## Task details:
Extract every line of text from the data below, copying each one word for word and leaving out the pictures.

Data entries
::::

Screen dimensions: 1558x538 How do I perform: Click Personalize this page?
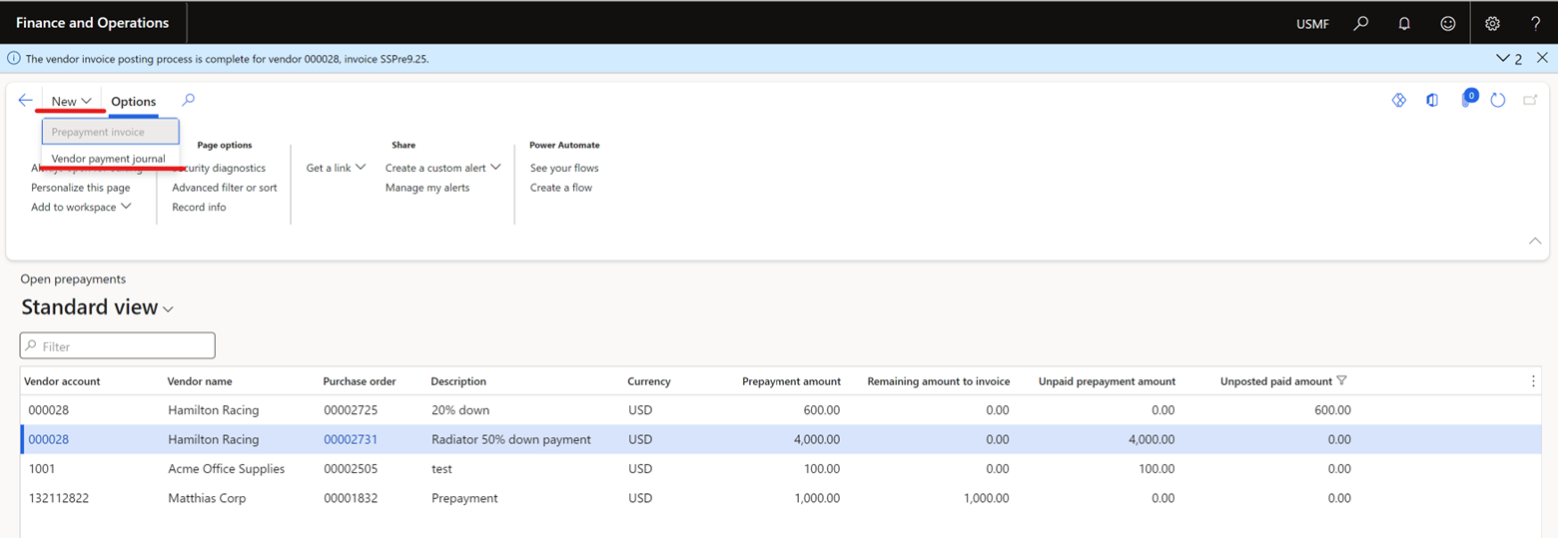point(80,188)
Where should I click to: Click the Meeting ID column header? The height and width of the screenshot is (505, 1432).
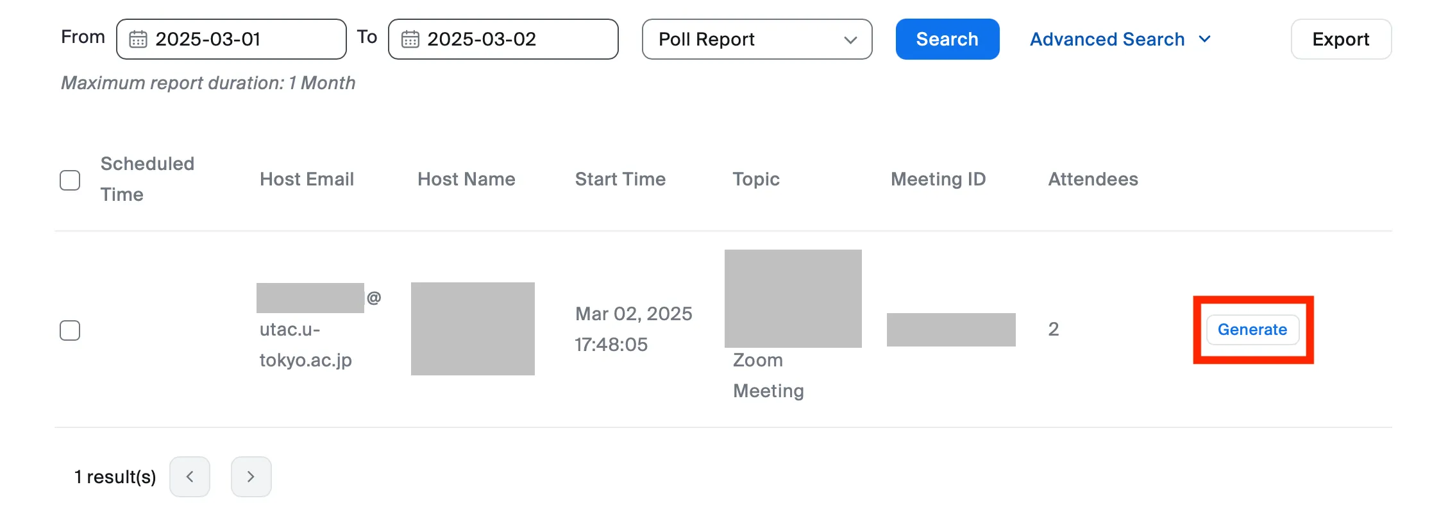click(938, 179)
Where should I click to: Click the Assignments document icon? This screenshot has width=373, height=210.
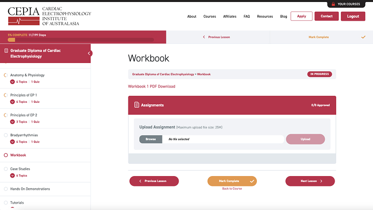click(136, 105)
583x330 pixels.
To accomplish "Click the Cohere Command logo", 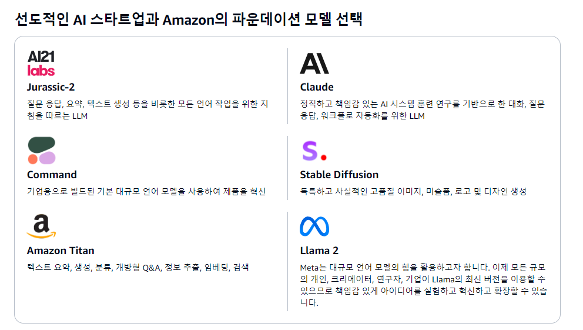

::::

## Result:
Screen dimensions: 1558x538 How do I perform: Click Personalize this page?
point(80,188)
Where should I click to: Click the Meeting ID column header? The height and width of the screenshot is (505, 1432).
click(938, 179)
Where should I click to: Click the Assignments document icon? This screenshot has width=373, height=210.
click(136, 105)
583x330 pixels.
To accomplish "Click the Cohere Command logo", 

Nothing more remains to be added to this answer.